I picked up the phone straightaway to speak to this friend of mine. We talked until the treatments forced us to interrupt the conversation. He told me he was praying. More than asking for a cure, he was asking to take advantage of these circumstances in which God put him. That reminded me once again of the Pope’s audience because, after telling the story of the miracle he had witnessed, he added:
“And when God does not grant us a grace, He will grant us another that in time we will see. But always, it is necessary to battle in prayer to ask for grace. Yes, at times we ask for a grace we need, but we ask for it without truly wanting it, without fighting. But serious things are not asked for this way. Prayer is combat, and the Lord is always with us.”
The Pope spoke a lot about struggle in this audience. Struggling with ourselves but also fighting with God. Perhaps this is what Christ was referring to when He said that “the Kingdom of Heaven suffers violence and the violent take it by force” (Mt 11:12). St Paul never had the opportunity to visit the city of Colossus, in Phrygia, but he sent Epaphras, a collaborator of his, and then wrote the Colossians a letter. Among the final salutes, sending greetings from each one of his companions, he gives them news of Epaphras: “Greetings from Epaphras, your fellow citizen, who is always wrestling for you in his prayers, so that you can stand mature and fully assured in everything God wills. For I bear him witness that he has worked hard for you” (Col. 4:12-13). The original word means “is always wrestling” or “is always fighting” and the Latin translation is faithful to this sense: “semper certans.”

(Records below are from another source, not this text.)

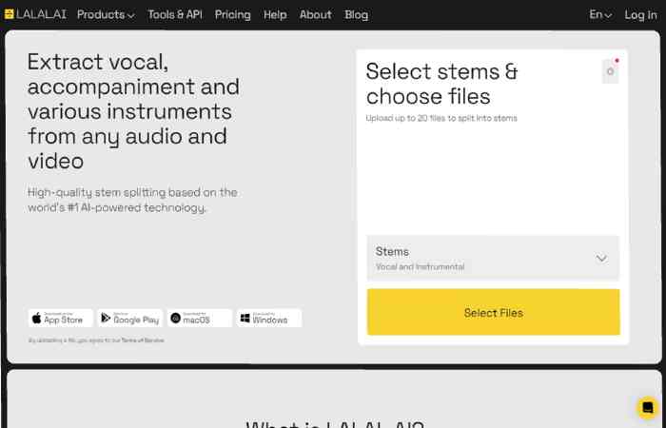Open the yellow chat support bubble
Image resolution: width=666 pixels, height=428 pixels.
click(x=647, y=407)
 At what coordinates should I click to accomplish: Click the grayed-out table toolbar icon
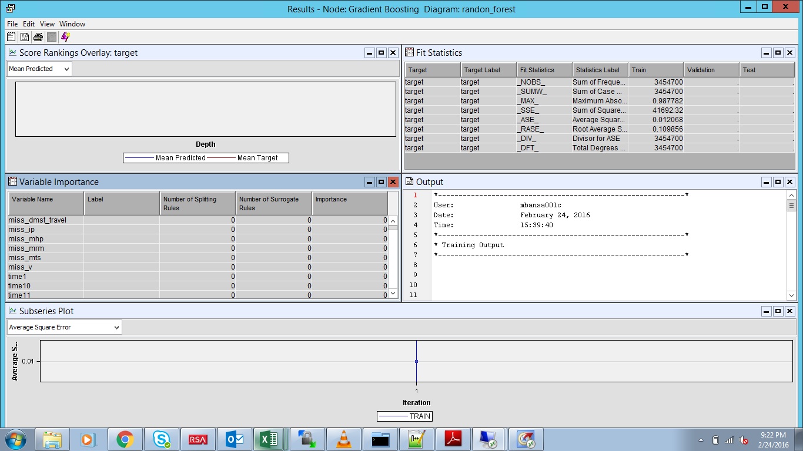(x=52, y=37)
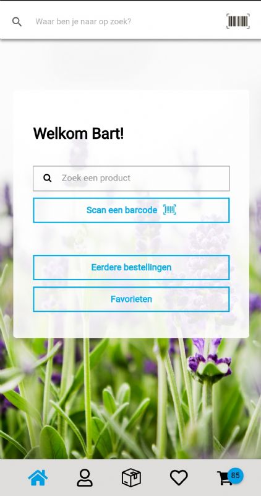Open the barcode scanner icon in the top bar

[x=238, y=21]
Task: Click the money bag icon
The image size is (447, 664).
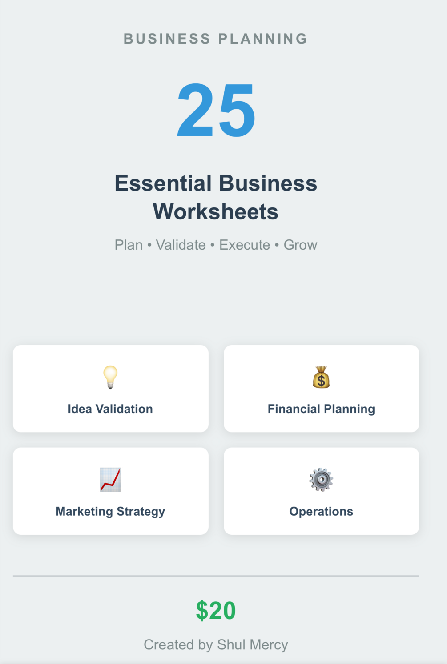Action: 321,377
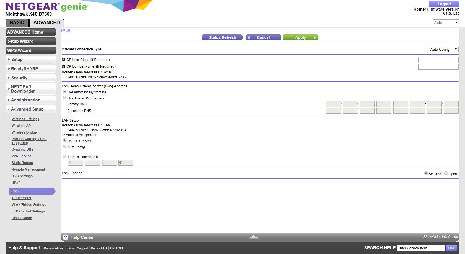This screenshot has width=465, height=254.
Task: Click the Help Center question mark icon
Action: click(x=66, y=237)
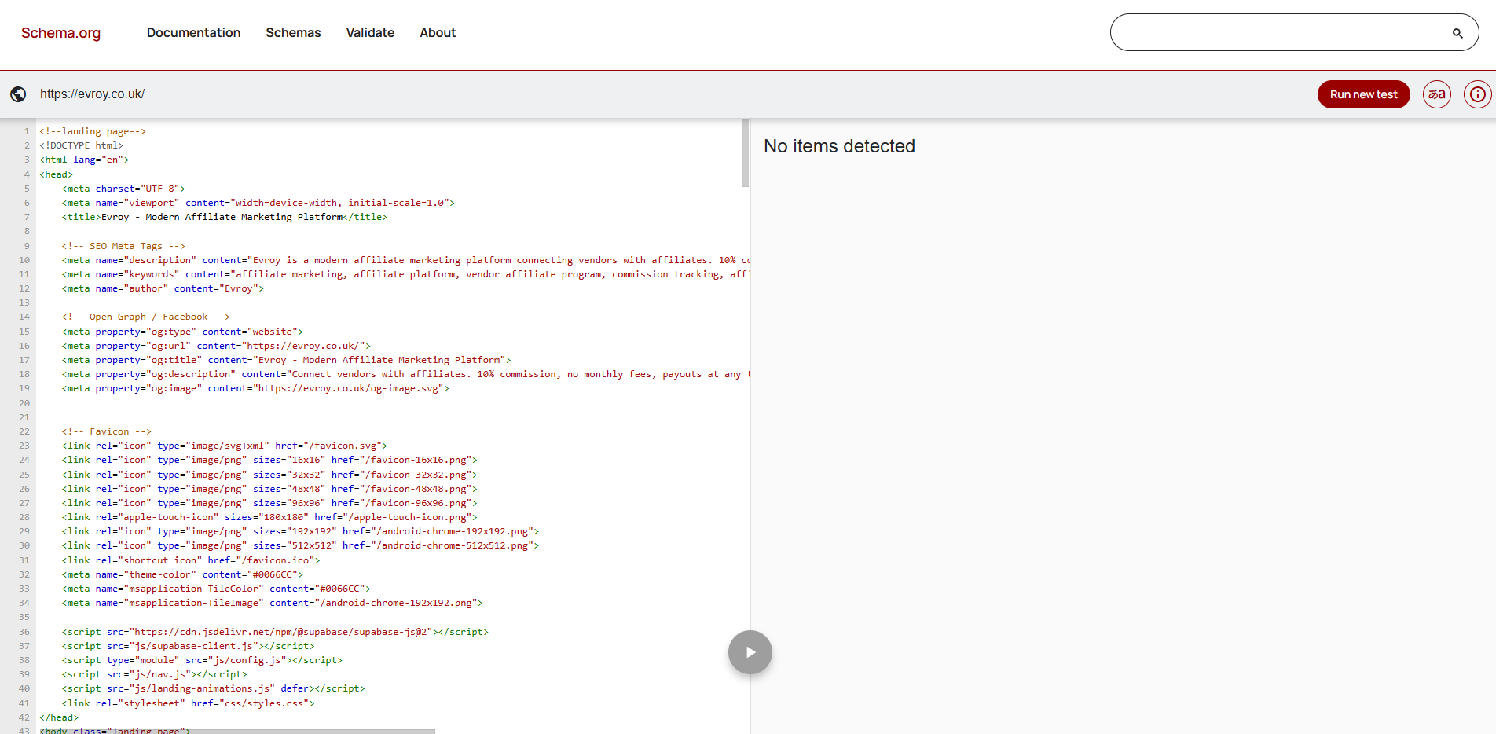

The relationship with God is so strong that the word “fight” is needed to express what prayer is. Not because of aggressiveness, but because of the intensity with which we acknowledge the fatherly tenderness of God’s love for us. He always listens to us, the Pope said at this audience.
“If in a moment of blindness we cannot perceive his presence, we will succeed in the future. We will also end up repeating the same sentence that the patriarch Jacob said one day: ‘Surely the Lord is in this place; and I did not know it’ (Gen 28:16). At the end of our life, looking back, we too will be able to say: ‘I thought I was alone, but I was not: Jesus was with me’. We will all be able to say this.”